A universal fluorescent sensing system for pathogen determination based on loop-mediated isothermal amplification triggering dual-primer rolling circle extension

The great challenge for loop-mediated isothermal amplification (LAMP) is target-specific detection. However, the most popular fluorogenic probe method needs complicated sequence design and large reagent consumption. Rolling circle amplification (RCA), known for its simplicity, is presumably compatible with LAMP in single-tube reaction detection based on Bst DNA polymerase to realize universality. Therefore, this work combined LAMP with RCA through strand displacement strategy to determine pathogens. Specifically, pathogen gene initiated LAMP process, displacing two single strands (S1 and S2) hybridized with LAMP loop primers for dual-primer rolling circle extension. Then, Molecular beacon (MB) probe paired to RCA amplicons emitting fluorescence signal for real-time detection. For detecting different pathogens, LAMP primers were specifically designed without changing the detection strategies through same RCA set. The established LAMP-RCA technique quantitatively detected invA and malB ranging from 10(2) to 10 (6) copies mu L-1, also demonstrating the universality. Meanwhile, S. typhimurium without genomic DNA extraction was directly quantified ranging from 10(2) to 3.16 x 10(4) CFU mu L-1, with a detection limit of 32 CFU mu L -1 . With good selectivity, this work was successfully applied for S. typhimurium determination in 10 % milk, indicating that the established method had considerable potential in complex samples.
++++
__WORK ORDER A__. In the LAMP-RCA abstract, what detection limit was reached for S. typhimurium?
__WORK ORDER B__. Please explain in one to three sentences why the work in the LAMP-RCA abstract combined LAMP with rolling circle amplification.
++++
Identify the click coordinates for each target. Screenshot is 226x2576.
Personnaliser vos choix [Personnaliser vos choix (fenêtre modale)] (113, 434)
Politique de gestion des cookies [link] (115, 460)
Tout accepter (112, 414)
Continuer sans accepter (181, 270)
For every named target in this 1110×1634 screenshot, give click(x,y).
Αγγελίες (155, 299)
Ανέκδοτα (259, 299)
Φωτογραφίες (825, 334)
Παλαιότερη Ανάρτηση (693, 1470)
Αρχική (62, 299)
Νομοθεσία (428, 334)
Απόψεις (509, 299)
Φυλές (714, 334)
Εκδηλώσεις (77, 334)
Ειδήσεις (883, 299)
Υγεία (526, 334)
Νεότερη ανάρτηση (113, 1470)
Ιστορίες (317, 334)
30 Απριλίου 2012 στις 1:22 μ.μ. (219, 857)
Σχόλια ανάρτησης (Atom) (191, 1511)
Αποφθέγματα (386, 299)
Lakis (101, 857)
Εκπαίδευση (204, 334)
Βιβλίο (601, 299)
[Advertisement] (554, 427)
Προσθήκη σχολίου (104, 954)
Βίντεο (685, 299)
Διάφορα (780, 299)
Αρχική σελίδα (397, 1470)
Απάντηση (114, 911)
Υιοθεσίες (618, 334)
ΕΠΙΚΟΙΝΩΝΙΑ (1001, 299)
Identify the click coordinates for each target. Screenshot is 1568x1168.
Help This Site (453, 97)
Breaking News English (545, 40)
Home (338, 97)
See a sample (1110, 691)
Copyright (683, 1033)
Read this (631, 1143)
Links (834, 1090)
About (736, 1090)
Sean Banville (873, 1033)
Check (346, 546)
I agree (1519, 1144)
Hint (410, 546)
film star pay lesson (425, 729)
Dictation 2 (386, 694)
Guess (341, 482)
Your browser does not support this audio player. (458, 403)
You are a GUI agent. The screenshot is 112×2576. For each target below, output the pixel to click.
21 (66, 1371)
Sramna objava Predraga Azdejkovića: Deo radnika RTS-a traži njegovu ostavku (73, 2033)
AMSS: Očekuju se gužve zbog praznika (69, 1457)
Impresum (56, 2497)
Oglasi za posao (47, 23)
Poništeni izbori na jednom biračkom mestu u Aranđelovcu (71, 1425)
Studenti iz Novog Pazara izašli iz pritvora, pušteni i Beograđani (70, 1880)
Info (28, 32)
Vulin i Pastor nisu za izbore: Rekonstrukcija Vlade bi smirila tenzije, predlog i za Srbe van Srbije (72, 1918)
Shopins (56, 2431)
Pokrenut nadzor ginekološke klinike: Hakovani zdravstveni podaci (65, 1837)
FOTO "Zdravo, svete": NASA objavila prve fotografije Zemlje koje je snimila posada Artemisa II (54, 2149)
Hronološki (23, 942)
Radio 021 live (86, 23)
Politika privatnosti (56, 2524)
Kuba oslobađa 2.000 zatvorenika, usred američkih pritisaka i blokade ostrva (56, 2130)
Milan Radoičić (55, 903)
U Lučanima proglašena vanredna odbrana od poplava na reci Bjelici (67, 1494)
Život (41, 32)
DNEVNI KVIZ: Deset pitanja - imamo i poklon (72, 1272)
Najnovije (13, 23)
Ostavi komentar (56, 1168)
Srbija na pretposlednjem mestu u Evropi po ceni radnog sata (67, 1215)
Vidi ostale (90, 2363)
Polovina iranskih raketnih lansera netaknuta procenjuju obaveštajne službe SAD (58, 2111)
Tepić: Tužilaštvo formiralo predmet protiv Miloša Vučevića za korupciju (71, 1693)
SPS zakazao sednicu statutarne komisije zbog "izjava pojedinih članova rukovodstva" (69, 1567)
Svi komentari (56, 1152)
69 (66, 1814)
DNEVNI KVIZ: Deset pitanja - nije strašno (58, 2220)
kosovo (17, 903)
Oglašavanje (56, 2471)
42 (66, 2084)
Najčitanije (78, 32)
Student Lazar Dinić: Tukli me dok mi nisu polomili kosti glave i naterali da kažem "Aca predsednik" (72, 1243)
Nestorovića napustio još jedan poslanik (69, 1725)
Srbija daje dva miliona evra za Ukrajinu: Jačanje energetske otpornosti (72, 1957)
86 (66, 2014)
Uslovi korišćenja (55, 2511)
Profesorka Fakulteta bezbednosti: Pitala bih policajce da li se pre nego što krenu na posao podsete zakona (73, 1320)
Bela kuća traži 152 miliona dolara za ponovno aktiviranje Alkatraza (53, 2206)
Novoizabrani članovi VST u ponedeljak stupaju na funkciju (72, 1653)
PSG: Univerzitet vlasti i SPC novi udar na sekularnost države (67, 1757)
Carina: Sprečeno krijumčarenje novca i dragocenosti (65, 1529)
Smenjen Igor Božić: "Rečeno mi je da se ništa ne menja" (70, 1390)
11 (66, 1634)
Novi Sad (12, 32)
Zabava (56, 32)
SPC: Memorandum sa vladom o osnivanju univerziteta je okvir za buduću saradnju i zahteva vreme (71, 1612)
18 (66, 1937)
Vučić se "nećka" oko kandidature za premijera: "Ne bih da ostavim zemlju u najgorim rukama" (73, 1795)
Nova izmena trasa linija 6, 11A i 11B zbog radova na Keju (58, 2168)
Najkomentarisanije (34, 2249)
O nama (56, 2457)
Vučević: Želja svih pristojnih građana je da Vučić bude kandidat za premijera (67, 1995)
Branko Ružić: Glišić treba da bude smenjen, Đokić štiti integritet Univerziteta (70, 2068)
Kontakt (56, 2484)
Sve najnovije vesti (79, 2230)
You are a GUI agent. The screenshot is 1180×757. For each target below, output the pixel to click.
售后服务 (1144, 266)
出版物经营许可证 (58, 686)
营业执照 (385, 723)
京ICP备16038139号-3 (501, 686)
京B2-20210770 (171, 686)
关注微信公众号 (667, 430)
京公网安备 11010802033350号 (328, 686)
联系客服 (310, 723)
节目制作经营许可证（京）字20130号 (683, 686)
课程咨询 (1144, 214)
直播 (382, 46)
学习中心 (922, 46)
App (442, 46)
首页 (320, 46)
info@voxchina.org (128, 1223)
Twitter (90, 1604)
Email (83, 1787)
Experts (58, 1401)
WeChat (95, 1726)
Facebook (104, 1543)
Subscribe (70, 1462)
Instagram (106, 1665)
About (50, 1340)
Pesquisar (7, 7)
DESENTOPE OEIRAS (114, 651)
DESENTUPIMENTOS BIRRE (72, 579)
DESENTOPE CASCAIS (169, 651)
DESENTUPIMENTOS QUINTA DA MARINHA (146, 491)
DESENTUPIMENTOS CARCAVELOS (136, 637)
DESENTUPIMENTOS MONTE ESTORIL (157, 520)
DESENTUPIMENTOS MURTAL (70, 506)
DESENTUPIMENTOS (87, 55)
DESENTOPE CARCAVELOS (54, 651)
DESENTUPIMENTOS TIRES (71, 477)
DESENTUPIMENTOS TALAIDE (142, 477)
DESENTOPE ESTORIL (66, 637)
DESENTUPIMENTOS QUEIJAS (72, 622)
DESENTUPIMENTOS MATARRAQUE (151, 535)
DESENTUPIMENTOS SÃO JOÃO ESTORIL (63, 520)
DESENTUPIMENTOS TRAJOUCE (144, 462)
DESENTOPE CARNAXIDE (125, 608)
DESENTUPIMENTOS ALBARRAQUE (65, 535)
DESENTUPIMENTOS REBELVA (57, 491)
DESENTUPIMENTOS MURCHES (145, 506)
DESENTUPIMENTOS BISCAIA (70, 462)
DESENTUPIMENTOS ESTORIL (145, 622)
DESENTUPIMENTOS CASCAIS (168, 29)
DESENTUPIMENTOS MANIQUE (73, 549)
++++
__REPLY A__. 32 CFU per microliter.

__REPLY B__. The most popular fluorogenic probe method for LAMP needs complicated sequence design and large reagent consumption. RCA is known for its simplicity and is presumably compatible with LAMP in single-tube detection based on Bst DNA polymerase, which makes the approach universal.